# Girls with SA: Do You Feel Like You Can't Relate to Most Girls?



## NG77 (Dec 4, 2014)

Hello, ladies with SA. I just wanted to know if this is solely my problem, or if it is common - do you feel totally out of place when hanging out with most groups of girls?? I've always felt this way, but it really hit home this past weekend. 

It was our work Christmas party, and a girl at work asked if I wanted to come to her place before the party to get ready, as a bunch of other girls from the office were going. Since she was being nice in trying to include me, and I had nothing else to do between the time work ended and the party started, I felt obligated to go. But geeze, I have never felt more out of place.

They were all squeezed in front of the mirror, putting on tons of makeup and chattering constantly about what brands were their favorites. They were also blaring crappy pop music that I would never listen to in a million years myself, and changing their outfits multiple times. Meanwhile, I spent most of the time sitting on the couch on my phone, as it took me like 15 minutes to get ready, and I had no interest in what they were talking about. I just felt completely out of my element, and couldn't wait to get out of there.

Have any other females had this experience? And should I feel like a freak for not fitting in with other girls?? I'd love to hear other people's experiences. Thanks!


----------



## GGTFM (Oct 7, 2014)

I'm not a girl but if I had a vagina I'd feel out of place in a situation like that. So no, you're not alone


----------



## WineKitty (Nov 26, 2004)

Right there with you.

I have always been able to talk to men easier than most females. most but not all...but they are far and few inbetween. If I had been at the place you described I would have been on my phone too.


----------



## mezzoforte (May 16, 2010)

Yes, definitely. But I think I just feel like I can't relate to most humans lol. D:


----------



## Shameful (Sep 5, 2014)

Yes, but I also feel like I'm really bad at fitting into any group situation. I don't really relate to people well at all because I don't have much to talk about, either gender, I don't have things to relate to with anyone. I guess I feel more judged by girls, and more ignored by guys.


----------



## xxx13 (Apr 4, 2013)

Yes. I feel what you feel. I'm tomboy girl who dont wear make up nor care much about my appearance. All female that I know care so much about clothes and make up but basically I cant relate to most people men or women. I have never met anyone who want to talk about something deep like philosopy, religion, life and death. Most people that I met only talk about something that is superficial. That's why I just cant relate to anyone.


----------



## 0blank0 (Sep 22, 2014)

Yea but i mostly feel out of place anywhere with anybody.


----------



## 7th.Streeter (May 11, 2011)

mezzoforte said:


> Yes, definitely. But I think I just feel like I can't relate to most humans lol. D:


This^


----------



## 7th.Streeter (May 11, 2011)

Shameful said:


> Yes, but I also feel like I'm really bad at fitting into any group situation. *I guess I feel more judged by girls, and more ignored by guys*.

> _Information shown_

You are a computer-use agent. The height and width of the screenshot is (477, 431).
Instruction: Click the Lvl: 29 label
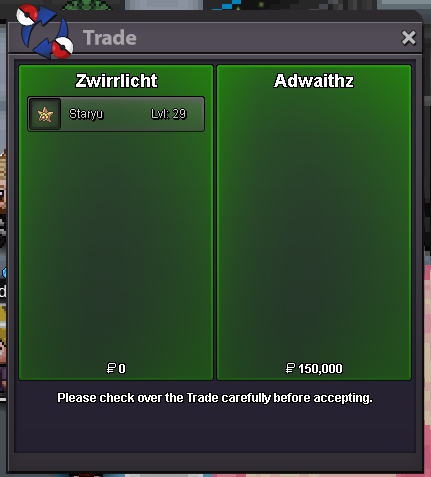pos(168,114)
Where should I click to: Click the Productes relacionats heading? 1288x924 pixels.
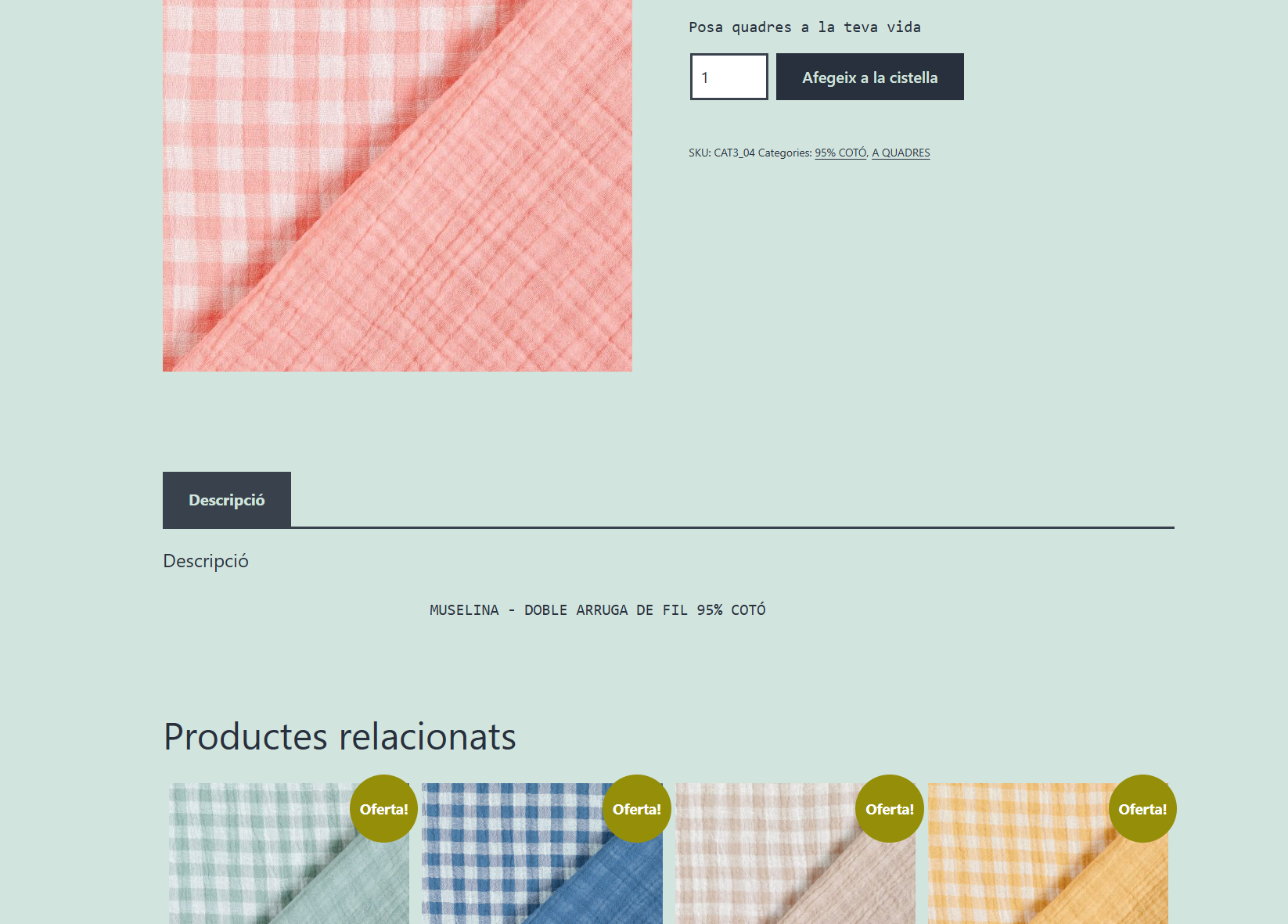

> _Exercises_
- a) For each statement about the forum thread, answer yes or no, and quote the words of the thread that decide it: (i) The gathering before which the coworkers got ready was a work Christmas party. (ii) NG77 needed about an hour to get ready. (iii) WineKitty finds it easier to talk to women than to men.
- b) Copy the forum thread between "## xxx13 (Apr" and "anywhere with anybody.", inclusive, and swap "superficial" for "shallow".
The data after the forum thread come from a separate source.

> _Outputs_
- a)
(i) Yes: "It was our work Christmas party"
(ii) No: "it took me like 15 minutes to get ready"
(iii) No: "I have always been able to talk to men easier than most females."

- b)
## xxx13 (Apr 4, 2013)

Yes. I feel what you feel. I'm tomboy girl who dont wear make up nor care much about my appearance. All female that I know care so much about clothes and make up but basically I cant relate to most people men or women. I have never met anyone who want to talk about something deep like philosopy, religion, life and death. Most people that I met only talk about something that is shallow. That's why I just cant relate to anyone.


----------



## 0blank0 (Sep 22, 2014)

Yea but i mostly feel out of place anywhere with anybody.